TASK DIRECTIONS: Copy exactly the lines from the one containing "Screen dimensions: 1568x631" through the last line of the records below, both included, and leave out the pictures.

EXTRACTED INFORMATION:
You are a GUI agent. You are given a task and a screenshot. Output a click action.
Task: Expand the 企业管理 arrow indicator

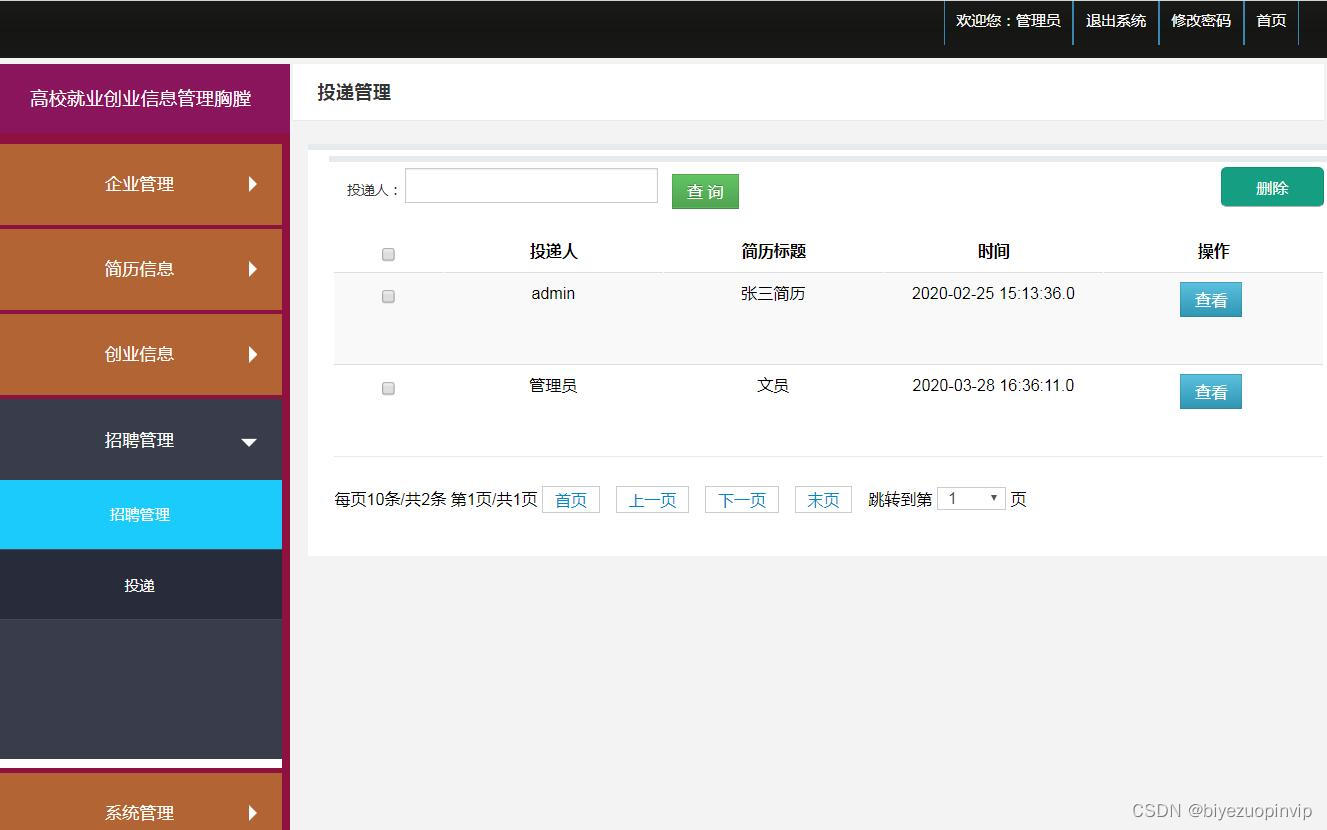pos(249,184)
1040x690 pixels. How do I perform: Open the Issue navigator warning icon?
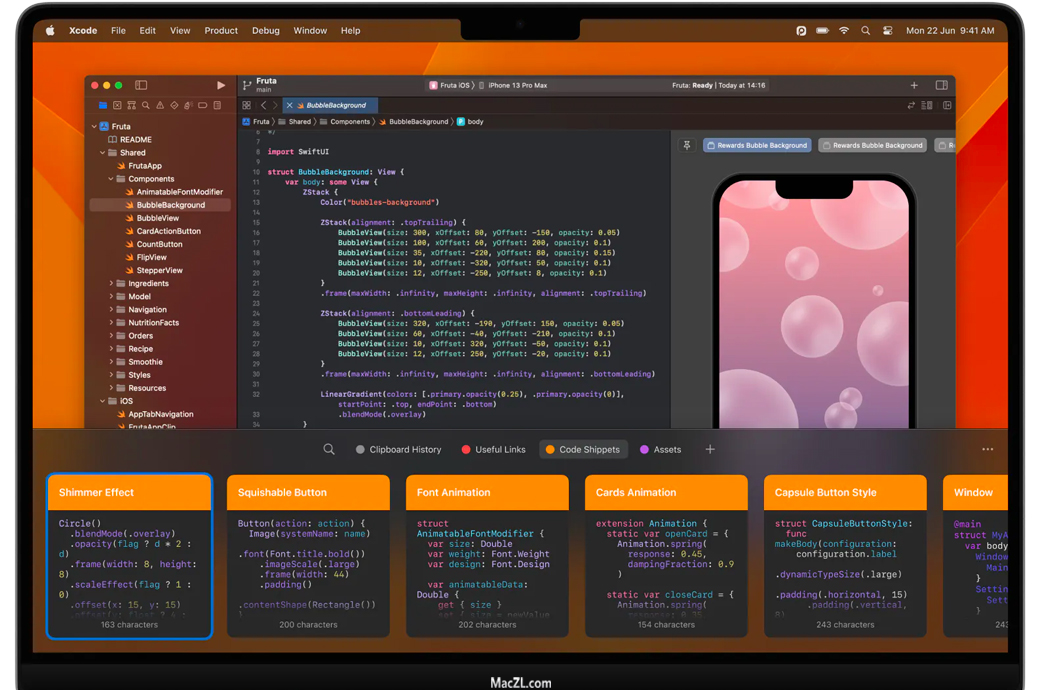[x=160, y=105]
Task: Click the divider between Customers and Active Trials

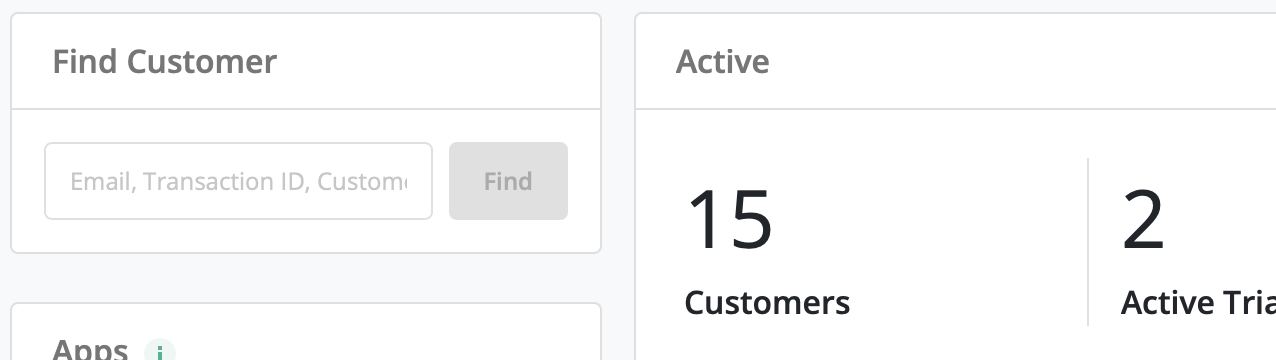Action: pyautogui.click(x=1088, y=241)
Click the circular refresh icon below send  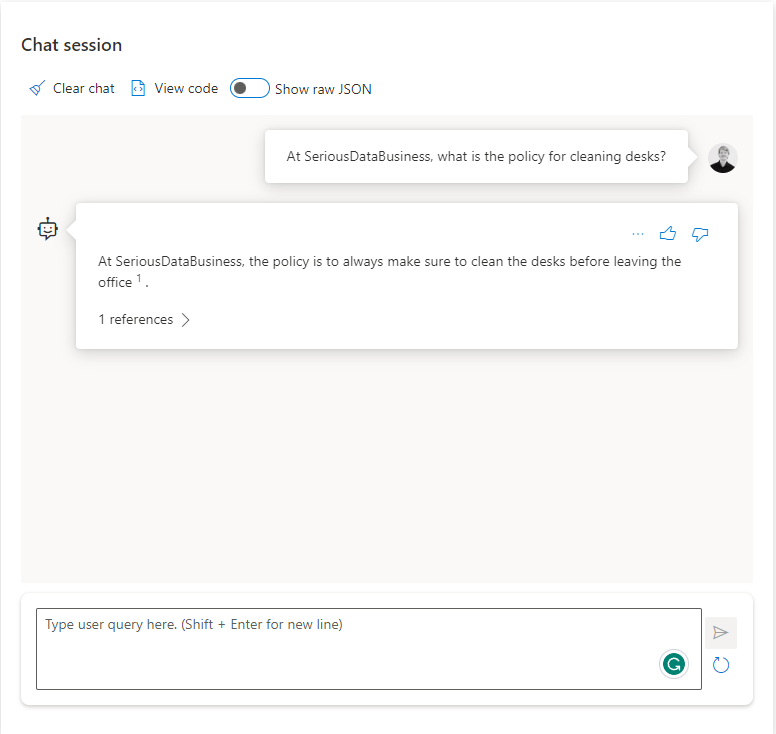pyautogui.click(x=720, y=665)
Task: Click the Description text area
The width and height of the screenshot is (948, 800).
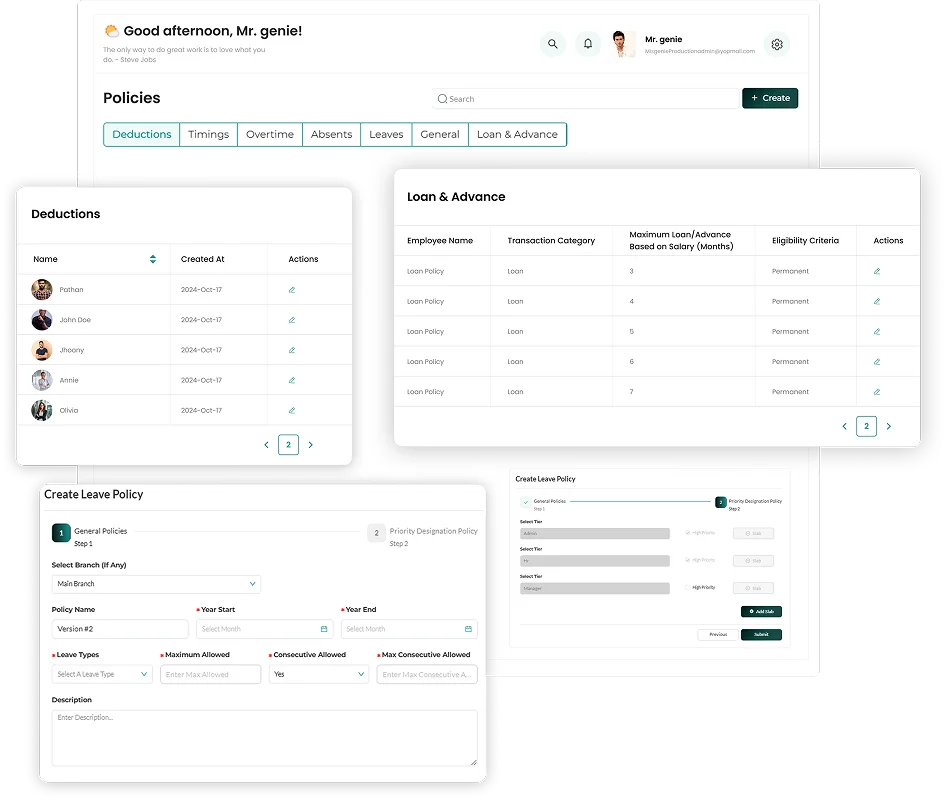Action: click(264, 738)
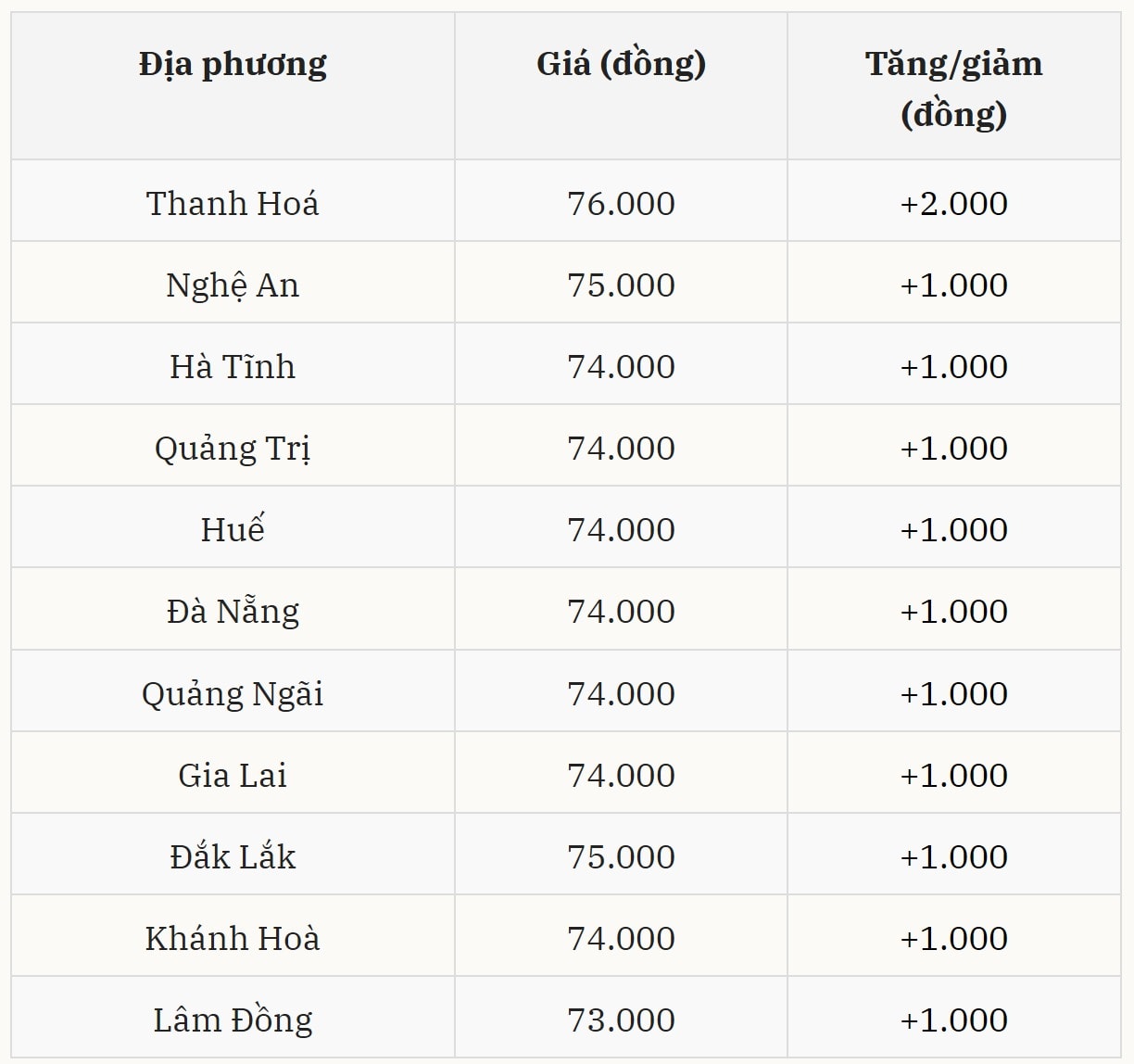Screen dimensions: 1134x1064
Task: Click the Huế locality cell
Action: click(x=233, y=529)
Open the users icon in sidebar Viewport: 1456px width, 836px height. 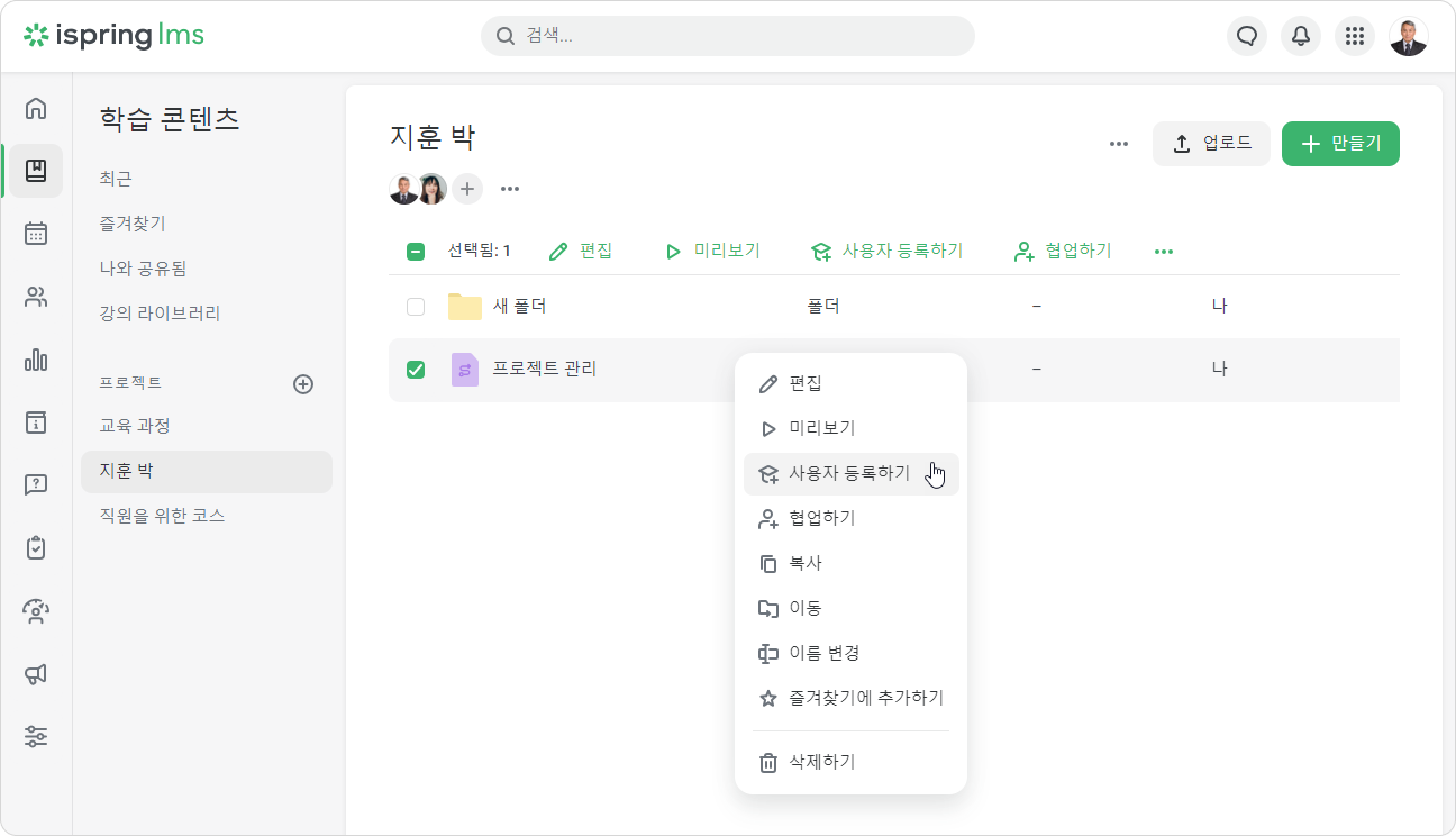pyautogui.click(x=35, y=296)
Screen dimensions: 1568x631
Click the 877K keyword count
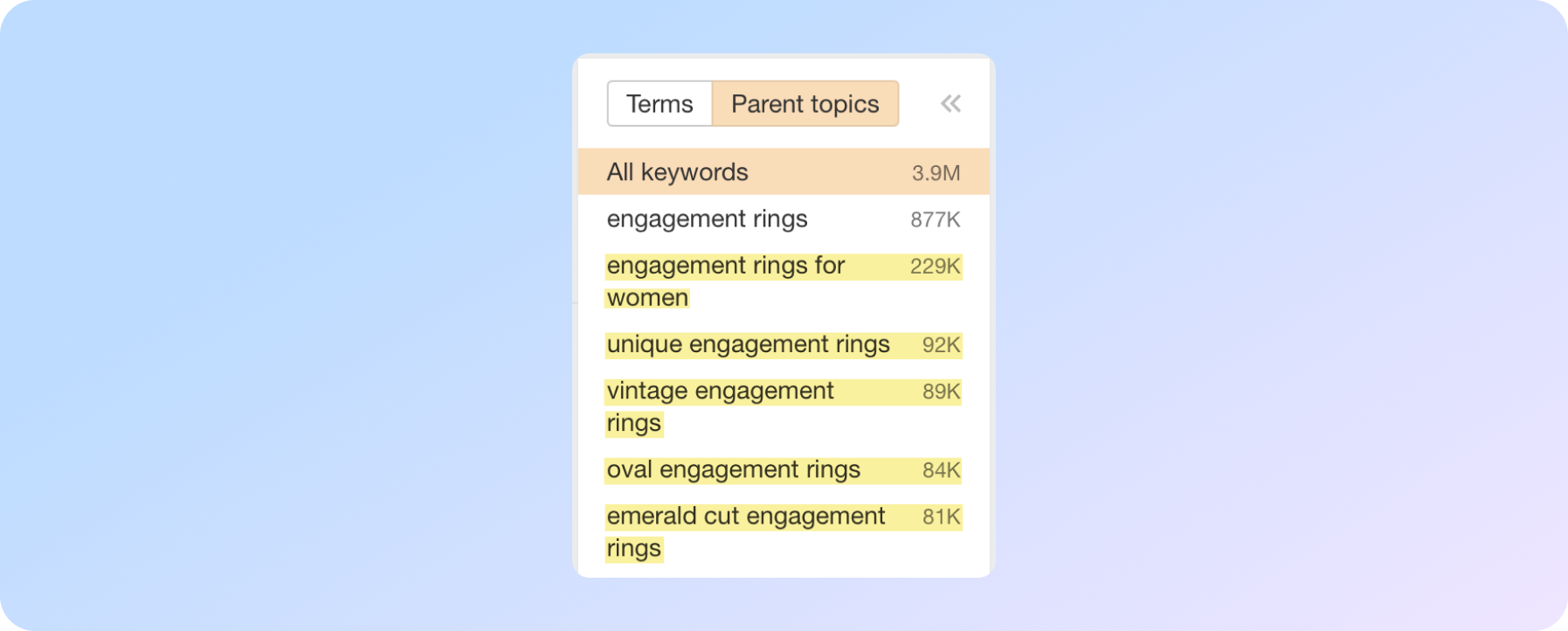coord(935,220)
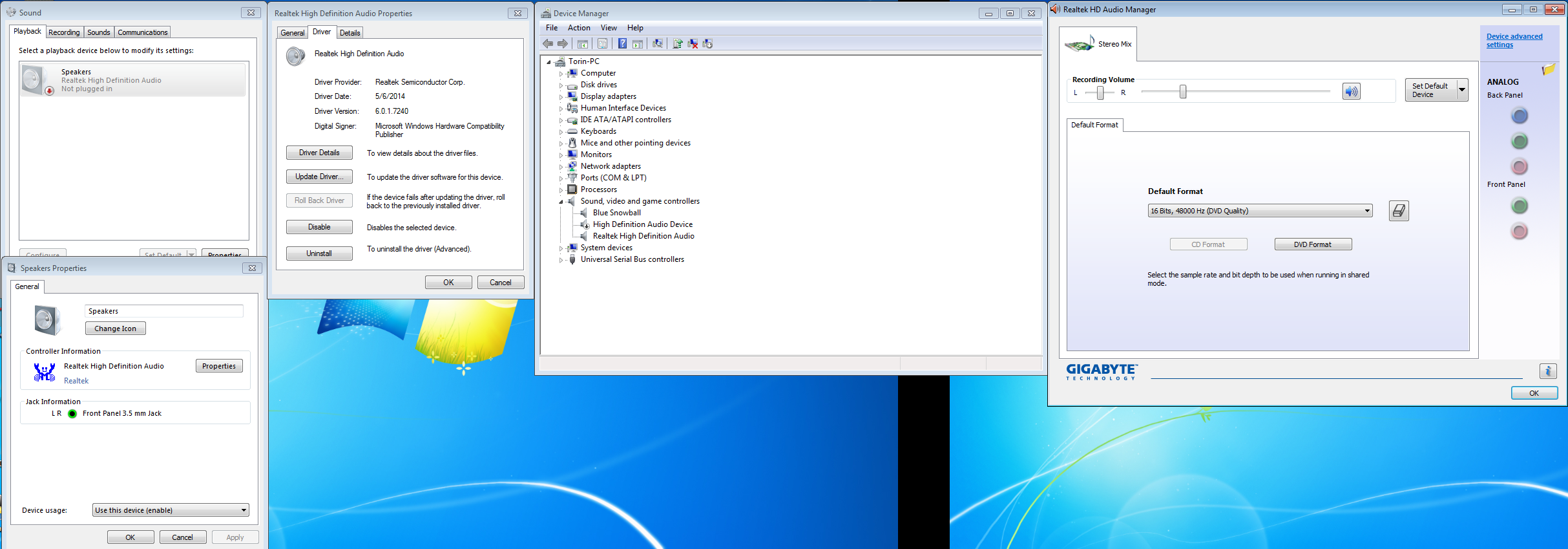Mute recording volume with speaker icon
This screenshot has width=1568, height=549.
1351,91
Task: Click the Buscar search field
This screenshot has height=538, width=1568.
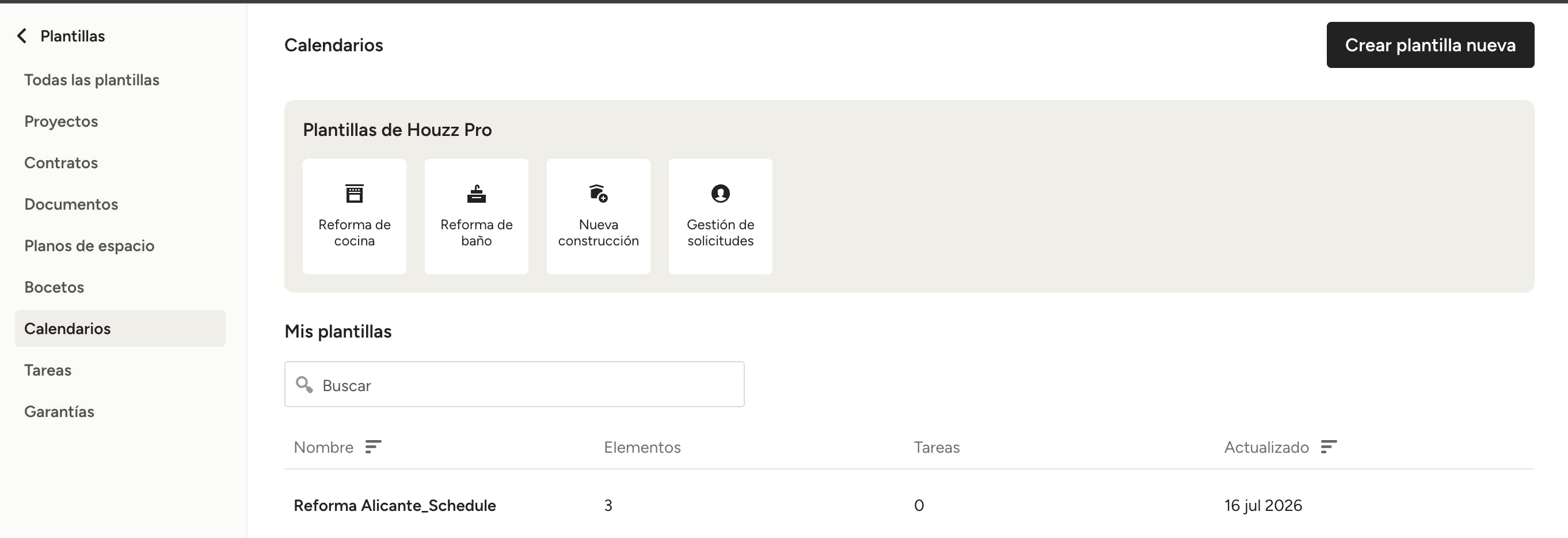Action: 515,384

ANSWER TO THIS PROBLEM:
Screen dimensions: 1568x631
Click the 877K keyword count
coord(935,220)
Mute recording volume with speaker icon
This screenshot has width=1568, height=549.
1351,91
Task: Click the Buscar search field
This screenshot has height=538, width=1568.
Action: 515,384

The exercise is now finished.